“AS CORRENTES” DO FILME DE ARTE.

Por Celso Sabadin.

Após receber um importante prêmio internacional na Suíça, a estilista Lina (Isabel Aimé González-Sola) entra em depressão, e retorna à sua Argentina natal transformada. Calada e introspectiva, ela desenvolve uma estranha aversão a água, e nada mais parece motivá-la.

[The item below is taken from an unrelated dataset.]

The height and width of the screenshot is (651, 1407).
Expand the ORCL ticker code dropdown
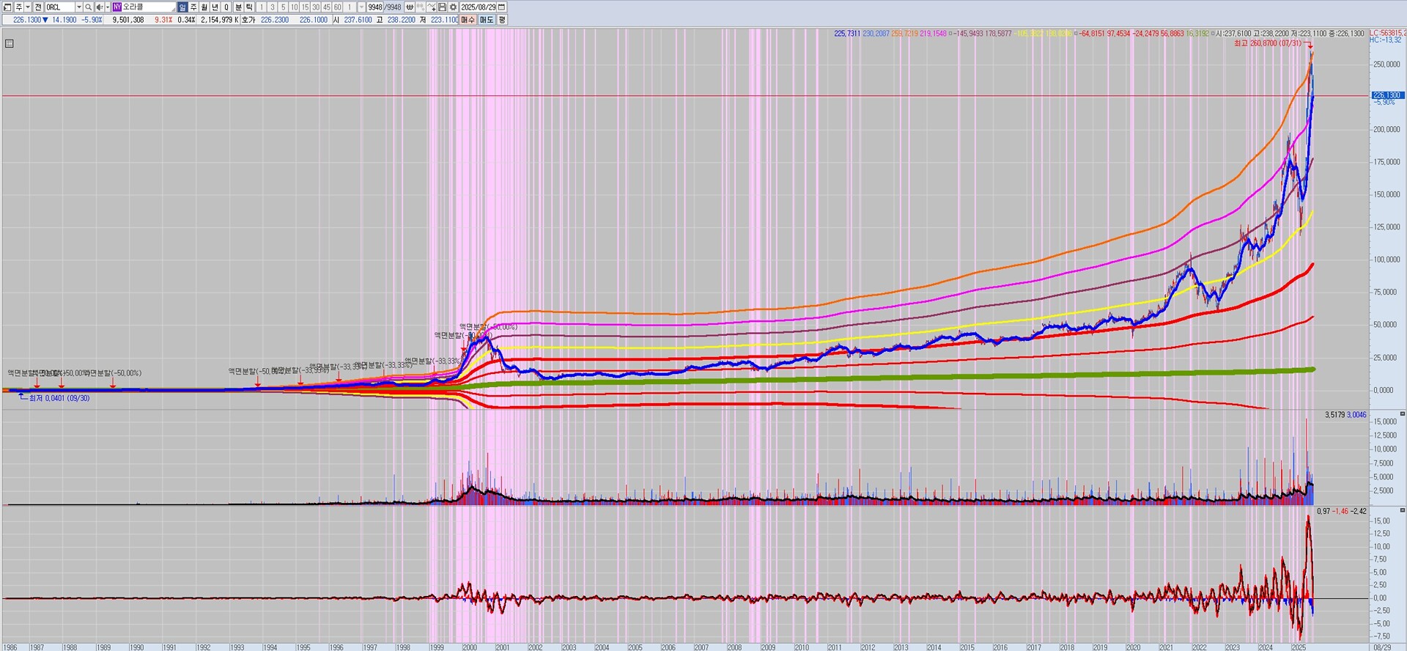(78, 7)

A perplexidade paralisante diante do inócuo da vida é um dos temas mais recorrentes dessa nossa contemporaneidade. E, consequentemente, também é um dos assuntos preferidos dos filmes que parecem terem sido produzidos com a finalidade de vencer festivais. Uma coisa não anula a outra. Abordar a questão é certamente uma das mais prementes necessidades da arte do nosso tempo (mesmo com tantos questionamentos sobre a real existência ou não de arte em nosso tempo), e não há pecado algum em ganhar visibilidade (a grande moeda de troca atual) fazendo isso. Principalmente quando o estilo cinematográfico adotado segue a linha de quem já encantou os júris dos grandes eventos.

Mantem-se o silêncio contemplativo, ampliam-se os tempos para potencializar o fardo mudo do existencialismo, criam-se paralelismos simbólicos visuais na mise-en-scène, arma-se uma coprodução europeia, troca-se aqui e ali um elemento ou outro – a água do pântano pela água do rio, por exemplo – e voilá! Habemus filme de arte.

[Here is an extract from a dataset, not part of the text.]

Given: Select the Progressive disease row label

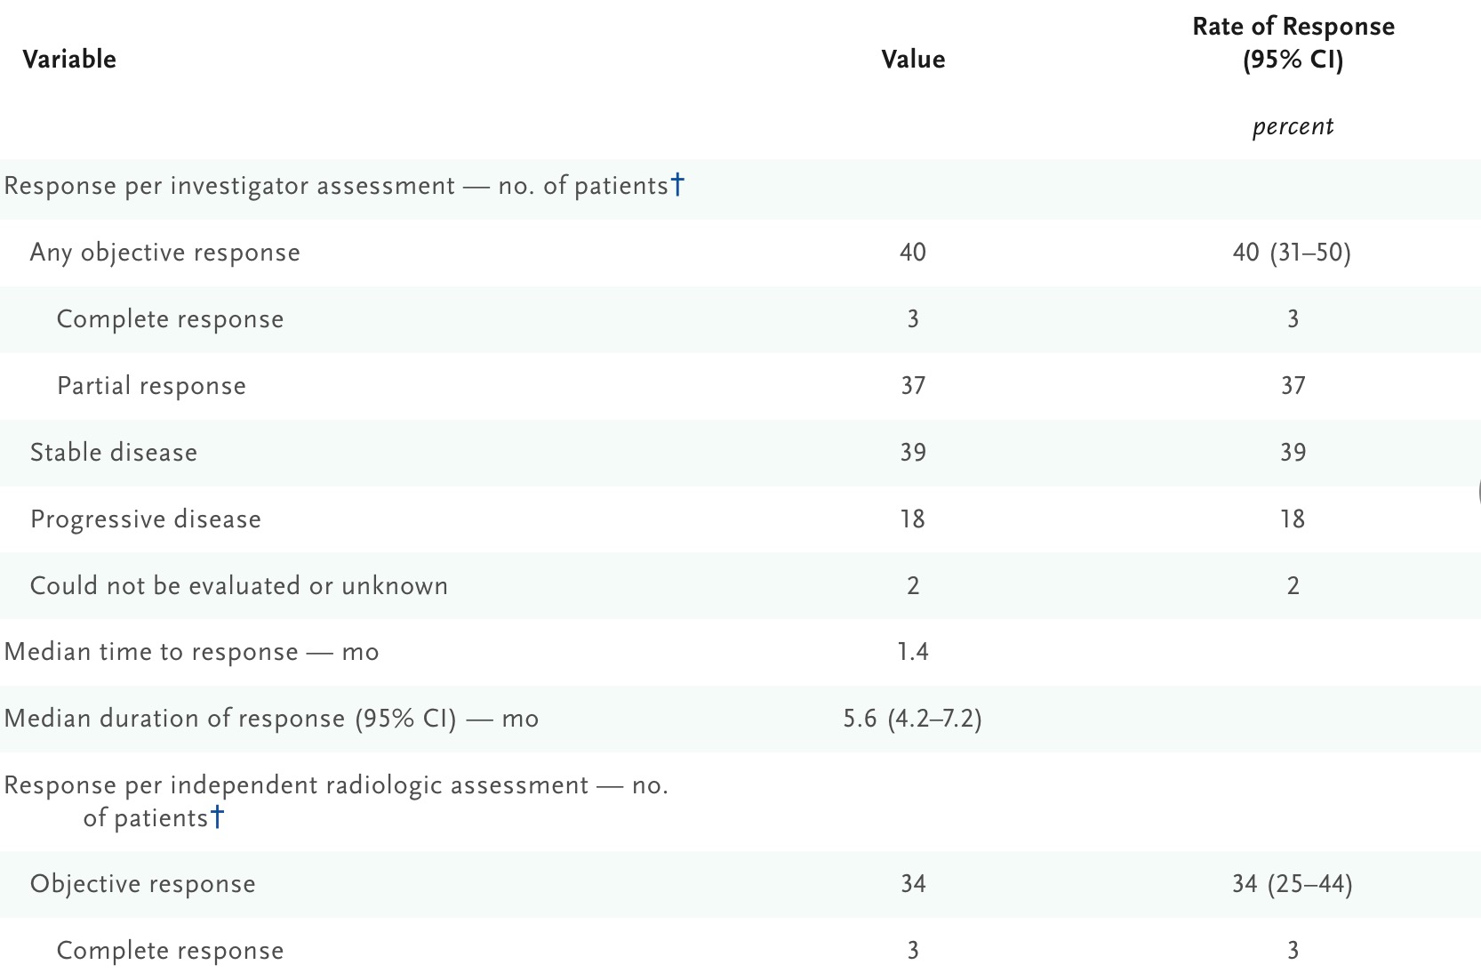Looking at the screenshot, I should point(146,519).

Coproduzido por Argentina e Suíça, “As Correntes” chega em cinemas brasileiros nesta quinta, 18/06.

 

Quem dirige

Milagros Mumenthaler nasceu na Argentina em 1977. Ainda criança, deixou o país rumo à Suíça, onde cresceu. Dirigiu quatro curtas-metragens, selecionados e premiados em diversos festivais. Em 2011, dirigiu Back to Stay, seu primeiro longa selecionado para a Cinéfondation, a residência do Festival de Cannes. O filme recebeu diversos prêmios, incluindo o Leopardo de Ouro e o Leopardo de Melhor Atriz no Festival de Locarno, além do Astor de Oro no Festival de Mar del Plata. Seu segundo filme, The Idea of a Lake, foi apresentado na competição dos festivais de Locarno, Busan, San Sebastián e Rotterdam.